In the book, Margulies describes how soon, but not immediately, after 9/11 cultural elites began to evoke an elastic language of shared values -- with words like liberty, equality, freedom and the rule of law -- to craft a national identity that justified increasingly tough political hostilities and policies.

“Everybody said we are most apt to overreact immediately after the emergency starts, and that with time and as the threat recedes, we would gradually get back to normal,” Margulies said.

“But I was seeing something very different,” he said. “Attitudes toward Islam were growing more hostile, not less. Support for torture was getting stronger, not weaker, and counter-terror policies were becoming worse, not better.”

Internationally recognized for his civil liberties work, Margulies stressed in the book that the increasingly hostile attitudes that have been altering America’s identity didn’t take hold immediately after 9/11.

“These attitudes took hold only much later, in response to concrete arguments about national identity that were advanced by very specific groups for very specific reasons,” he said.

A main focus of the book is how we “make” our national identity, particularly since 9/11.

“I describe how cultural elites invoke and manipulate language to craft narratives about the way the country ought to be,” Margulies said. “When a narrative comes to dominate in the public square, as when Jim Crow attitudes could no longer be squared with a commitment to equality, national identity is remade, if only for a time.”

Changes in national identity do not just happen, as if by some cosmic passive voice, he stressed, “National identity is made.” 

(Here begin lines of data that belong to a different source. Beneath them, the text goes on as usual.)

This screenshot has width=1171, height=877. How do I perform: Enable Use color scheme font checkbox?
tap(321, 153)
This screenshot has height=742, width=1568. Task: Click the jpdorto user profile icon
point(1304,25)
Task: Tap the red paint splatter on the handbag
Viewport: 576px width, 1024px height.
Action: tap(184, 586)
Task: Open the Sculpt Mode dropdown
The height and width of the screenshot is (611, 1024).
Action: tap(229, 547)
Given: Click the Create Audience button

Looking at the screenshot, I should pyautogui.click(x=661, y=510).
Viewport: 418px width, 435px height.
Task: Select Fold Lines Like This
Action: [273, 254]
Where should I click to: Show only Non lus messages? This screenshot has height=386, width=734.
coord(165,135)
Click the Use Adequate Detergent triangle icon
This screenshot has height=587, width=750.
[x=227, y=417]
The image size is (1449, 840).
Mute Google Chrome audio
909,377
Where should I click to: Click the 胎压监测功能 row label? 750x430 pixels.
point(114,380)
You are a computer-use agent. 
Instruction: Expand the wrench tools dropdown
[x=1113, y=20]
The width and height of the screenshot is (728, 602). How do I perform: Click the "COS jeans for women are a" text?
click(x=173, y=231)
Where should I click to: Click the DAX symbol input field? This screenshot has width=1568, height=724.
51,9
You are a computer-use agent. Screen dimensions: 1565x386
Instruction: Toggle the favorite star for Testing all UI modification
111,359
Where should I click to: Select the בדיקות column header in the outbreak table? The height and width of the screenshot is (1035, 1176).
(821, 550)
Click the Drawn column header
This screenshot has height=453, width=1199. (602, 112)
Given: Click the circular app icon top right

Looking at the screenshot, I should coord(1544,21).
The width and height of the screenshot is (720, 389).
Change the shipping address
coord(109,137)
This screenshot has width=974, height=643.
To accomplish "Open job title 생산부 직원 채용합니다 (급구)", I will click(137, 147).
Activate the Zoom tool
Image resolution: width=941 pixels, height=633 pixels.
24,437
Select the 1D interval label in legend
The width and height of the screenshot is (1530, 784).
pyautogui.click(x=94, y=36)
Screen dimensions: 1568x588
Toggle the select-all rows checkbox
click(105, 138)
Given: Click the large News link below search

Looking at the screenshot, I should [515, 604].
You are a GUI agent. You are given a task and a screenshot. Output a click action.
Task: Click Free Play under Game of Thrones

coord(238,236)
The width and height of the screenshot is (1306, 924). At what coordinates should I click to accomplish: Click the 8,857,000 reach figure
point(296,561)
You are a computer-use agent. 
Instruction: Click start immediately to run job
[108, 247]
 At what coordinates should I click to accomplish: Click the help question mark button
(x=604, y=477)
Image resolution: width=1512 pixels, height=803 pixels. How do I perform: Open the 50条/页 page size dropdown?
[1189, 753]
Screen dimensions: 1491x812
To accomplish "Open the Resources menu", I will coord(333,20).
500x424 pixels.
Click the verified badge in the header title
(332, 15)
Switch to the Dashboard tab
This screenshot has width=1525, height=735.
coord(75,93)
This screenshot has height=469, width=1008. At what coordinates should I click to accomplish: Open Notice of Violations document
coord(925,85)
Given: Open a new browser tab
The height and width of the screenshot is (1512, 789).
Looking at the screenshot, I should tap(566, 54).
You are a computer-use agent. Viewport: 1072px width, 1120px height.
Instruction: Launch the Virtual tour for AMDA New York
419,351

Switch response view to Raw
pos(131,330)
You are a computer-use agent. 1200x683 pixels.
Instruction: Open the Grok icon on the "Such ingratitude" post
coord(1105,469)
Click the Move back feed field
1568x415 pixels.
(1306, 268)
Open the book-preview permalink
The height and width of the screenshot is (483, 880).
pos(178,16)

Margulies, clinical professor of law and assistant director of the Roderick MacArthur Justice Center at Northwestern, was the counsel of record in 2004 for the first Supreme Court case regarding detentions at Guantanamo Bay. Later, he was the counsel for the first and only Supreme Court cases involving overseas detention of U.S. citizens in the war on terror.

He received the Silver Gavel Award, one of the American Bar Association's most prestigious awards, for his book “Guantánamo and the Abuse of Presidential Power” (Simon and Schuster, 2006). “Guantánamo and the Abuse of Presidential Power” is the “best account yet” of the detention policy, according to The New York Times’ Adam Liptak.